Fitting models to (experimental) data is one key aspect of the analysis of spectroscopic data. For good reason, optimisation is an entire sub-discipline of applied mathematics, and frequently, spectroscopists are not aware of the intricate details of the diverse available fitting strategies. Furthermore, while implementing actual fitting and optimisation algorithms is usually beyond the scope of the average spectroscopist, using the available packages quickly becomes complicated.
Partly, this complication is due to the inherent complexity of properly fitting models to data. But to a large extend, the complication is unnecessary and originates from different interfaces and the lack of a unifying abstraction. Furthermore, as always in programming: making something to work once (and with one set of data) is rather easy. But doing it in a reproducible way that another person can understand even after a few years is something completely different—and rarely achieved.
The idea behind the FitPy framework: making advanced fitting of spectroscopic data possible for the average scientist while retaining full reproducibility and reliability.

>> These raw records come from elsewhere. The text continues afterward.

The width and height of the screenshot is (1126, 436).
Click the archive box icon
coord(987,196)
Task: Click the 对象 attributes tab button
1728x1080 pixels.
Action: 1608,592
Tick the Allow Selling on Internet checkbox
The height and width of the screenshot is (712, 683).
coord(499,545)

To achieve this goal, two things are absolutely essential: relieving the users from the duty to document what they have done to their data, and provide a powerful user interface that is simple to use and requires no programming skills.
The problem with fitting
Fitting a model to (experimental) data is a routine task in the analysis of spectroscopic data, as well as in other fields of science. One major reason for its widespread adoption: parameters necessary for interpreting the results can often only be extracted from models fitted to the data, but not directly from the data themselves.
Stating the problem at hand on an abstract level is straight-forward: Take a model that reasonably describes the physical reality and tweak its parameters until the distance between the model and the data is minimal (ideally zero). Once done with minimising the distance between model and data, take the parameters of the model and try to make sense of them.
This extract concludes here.